No, Music Doesn't Make You Smarter
Samuel Mehr crashes the 'Mozart effect' myth in two new studies
By Arden Dier, Newser Staff
Posted Dec 13, 2013 9:23 AM CST
In this Dec. 11, 2012 photo, a young musician tunes his cello.   (AP Photo/Jorge Saenz)

(Newser) – Sorry to burst your bubble, parents, but all those piano lessons aren't helping to make your child the smartest kid on the block. Learning to play a musical instrument comes with a lot of good: It can bolster creativity, focus, discipline, and even self-esteem. But there's just no cognitive benefits to music training, a Harvard PhD student explains after conducting two studies on the subject. Even so, "more than 80% of American adults think that music improves children's grades or intelligence," Samuel Mehr says. "Even in the scientific community, there's a general belief that music is important for these extrinsic reasons." It's all bogus, he tells the Harvard Gazette.

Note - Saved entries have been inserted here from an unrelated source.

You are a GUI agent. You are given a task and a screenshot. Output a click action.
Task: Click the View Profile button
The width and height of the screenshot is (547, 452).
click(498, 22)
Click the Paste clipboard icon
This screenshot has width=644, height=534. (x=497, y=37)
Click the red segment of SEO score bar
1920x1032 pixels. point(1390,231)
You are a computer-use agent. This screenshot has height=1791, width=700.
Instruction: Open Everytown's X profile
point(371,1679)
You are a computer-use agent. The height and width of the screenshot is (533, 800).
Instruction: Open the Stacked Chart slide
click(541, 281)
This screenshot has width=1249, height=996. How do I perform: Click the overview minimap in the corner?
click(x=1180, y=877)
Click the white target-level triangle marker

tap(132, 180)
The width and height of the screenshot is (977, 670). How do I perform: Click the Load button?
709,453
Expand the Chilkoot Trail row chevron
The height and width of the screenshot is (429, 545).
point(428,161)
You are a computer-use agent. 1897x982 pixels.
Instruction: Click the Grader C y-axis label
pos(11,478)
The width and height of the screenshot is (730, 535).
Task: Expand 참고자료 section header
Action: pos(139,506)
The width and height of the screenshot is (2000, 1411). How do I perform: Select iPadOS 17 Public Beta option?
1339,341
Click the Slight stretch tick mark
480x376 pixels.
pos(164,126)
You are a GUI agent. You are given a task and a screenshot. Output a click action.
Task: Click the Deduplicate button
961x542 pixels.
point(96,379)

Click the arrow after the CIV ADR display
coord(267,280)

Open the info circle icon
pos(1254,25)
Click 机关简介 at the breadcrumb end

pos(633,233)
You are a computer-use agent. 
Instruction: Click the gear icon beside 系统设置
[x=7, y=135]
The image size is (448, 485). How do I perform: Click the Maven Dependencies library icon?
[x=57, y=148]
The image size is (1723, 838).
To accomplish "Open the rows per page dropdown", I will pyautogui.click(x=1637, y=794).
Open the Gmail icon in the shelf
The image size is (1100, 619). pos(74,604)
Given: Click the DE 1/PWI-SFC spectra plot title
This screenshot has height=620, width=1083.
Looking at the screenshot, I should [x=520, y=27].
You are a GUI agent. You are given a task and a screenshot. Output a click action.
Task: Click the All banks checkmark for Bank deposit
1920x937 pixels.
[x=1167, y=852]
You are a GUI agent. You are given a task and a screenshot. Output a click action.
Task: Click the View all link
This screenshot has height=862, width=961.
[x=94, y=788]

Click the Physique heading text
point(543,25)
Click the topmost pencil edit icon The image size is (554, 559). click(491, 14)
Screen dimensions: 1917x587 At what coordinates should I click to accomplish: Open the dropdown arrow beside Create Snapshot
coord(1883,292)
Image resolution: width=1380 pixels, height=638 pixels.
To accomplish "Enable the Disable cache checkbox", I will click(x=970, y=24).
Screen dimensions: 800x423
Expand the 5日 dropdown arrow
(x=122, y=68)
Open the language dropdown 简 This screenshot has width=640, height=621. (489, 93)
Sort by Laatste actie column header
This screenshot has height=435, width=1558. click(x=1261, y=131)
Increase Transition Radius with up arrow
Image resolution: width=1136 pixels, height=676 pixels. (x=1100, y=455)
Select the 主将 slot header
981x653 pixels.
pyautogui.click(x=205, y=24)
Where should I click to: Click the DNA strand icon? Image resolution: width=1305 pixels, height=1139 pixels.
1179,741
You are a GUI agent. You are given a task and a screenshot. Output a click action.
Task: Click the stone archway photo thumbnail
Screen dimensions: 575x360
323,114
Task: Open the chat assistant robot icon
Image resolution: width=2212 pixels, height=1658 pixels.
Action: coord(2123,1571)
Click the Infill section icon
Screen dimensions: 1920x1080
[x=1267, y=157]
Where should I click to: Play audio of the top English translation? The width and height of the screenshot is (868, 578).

Mehr says the faulty belief stems mainly from a since-debunked "Mozart effect" study that found improved performance on spatial tasks after listening to music. And so he set out to test the music lesson-related angle himself: Mehr taught two randomly selected groups of children and parents either music or visual art, then tested cognition, vocabulary, math, and two spatial tasks; in the second study, the children and their parents either studied music or nothing. "There were slight differences in performance between the groups, but none were large enough to be statistically significant ... even when we used the finest-grained statistical analyses available," he says. Still, "music says something about what it means to be human," Mehr adds. "It would be crazy not to teach this to our children."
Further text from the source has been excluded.